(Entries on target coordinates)
==*==

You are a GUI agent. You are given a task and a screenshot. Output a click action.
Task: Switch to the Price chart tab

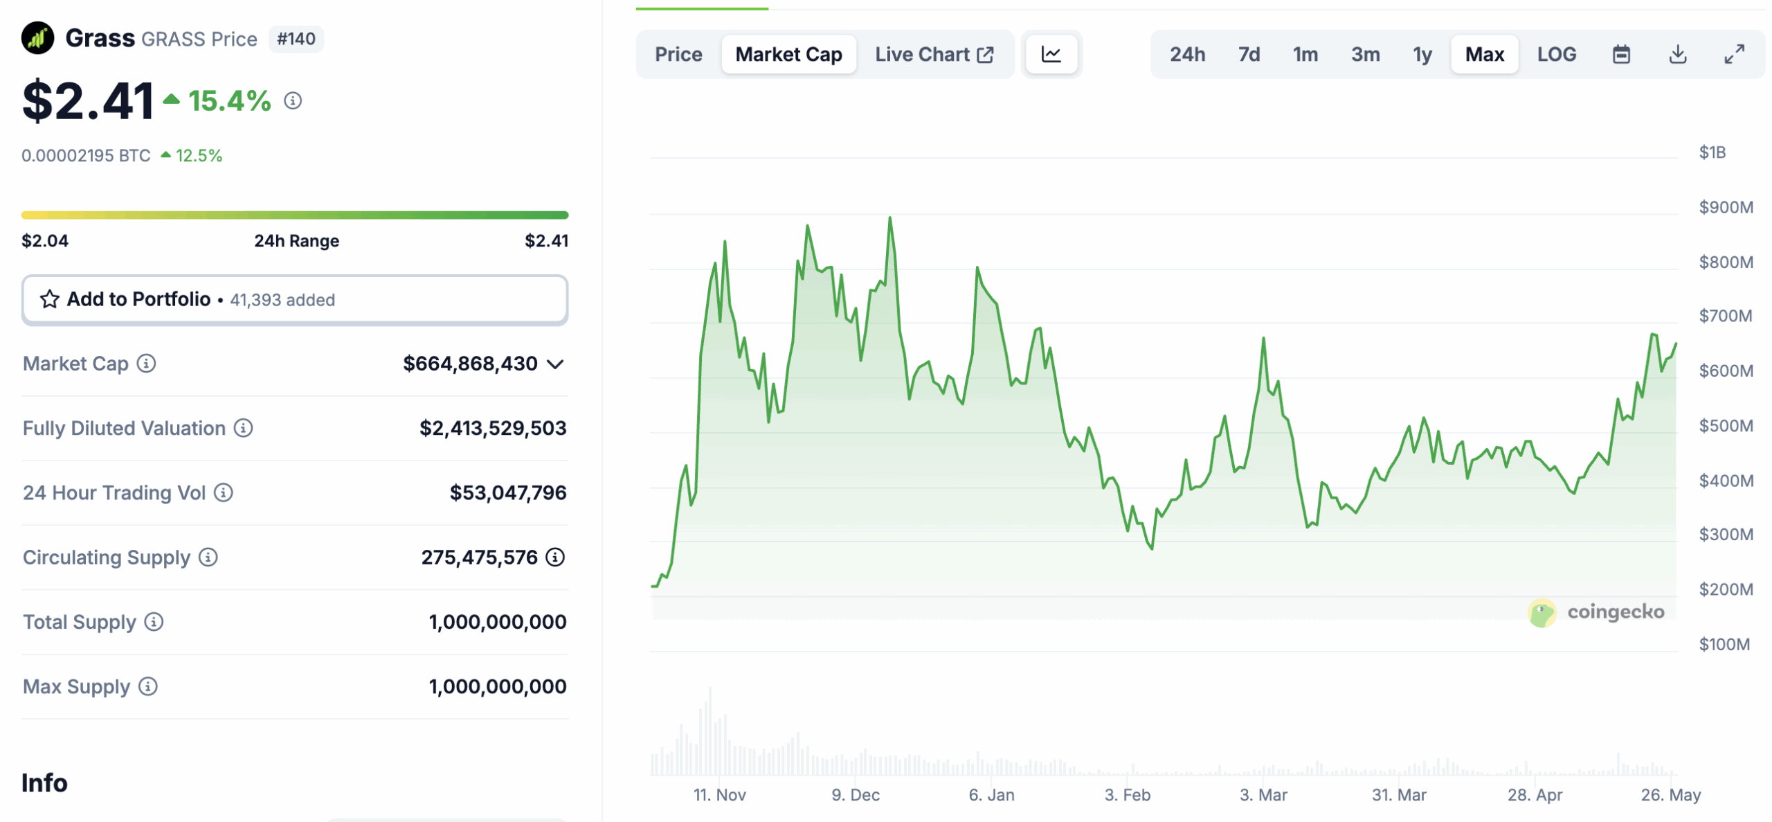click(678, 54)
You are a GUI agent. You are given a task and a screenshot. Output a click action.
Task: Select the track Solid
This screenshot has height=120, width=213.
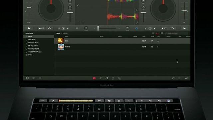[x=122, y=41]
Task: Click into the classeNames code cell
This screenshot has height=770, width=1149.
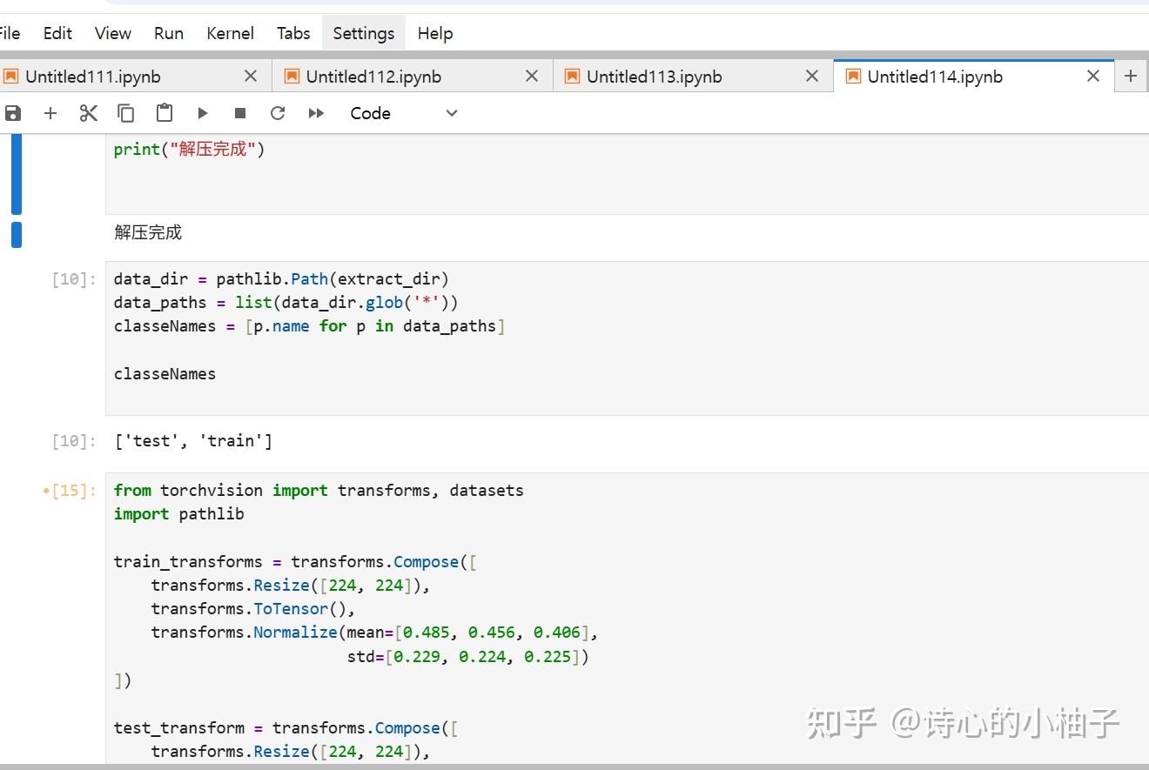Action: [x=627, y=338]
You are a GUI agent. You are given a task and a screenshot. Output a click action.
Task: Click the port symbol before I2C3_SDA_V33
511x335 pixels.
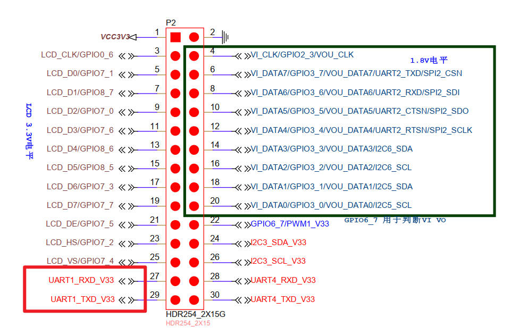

==*==

▶ **WHAT NEEDS TO BE DONE**
Please count the lines of the records above that contain the string "This", matching case exactly, and give only the number.

▶ **WRITTEN SOLUTION**
2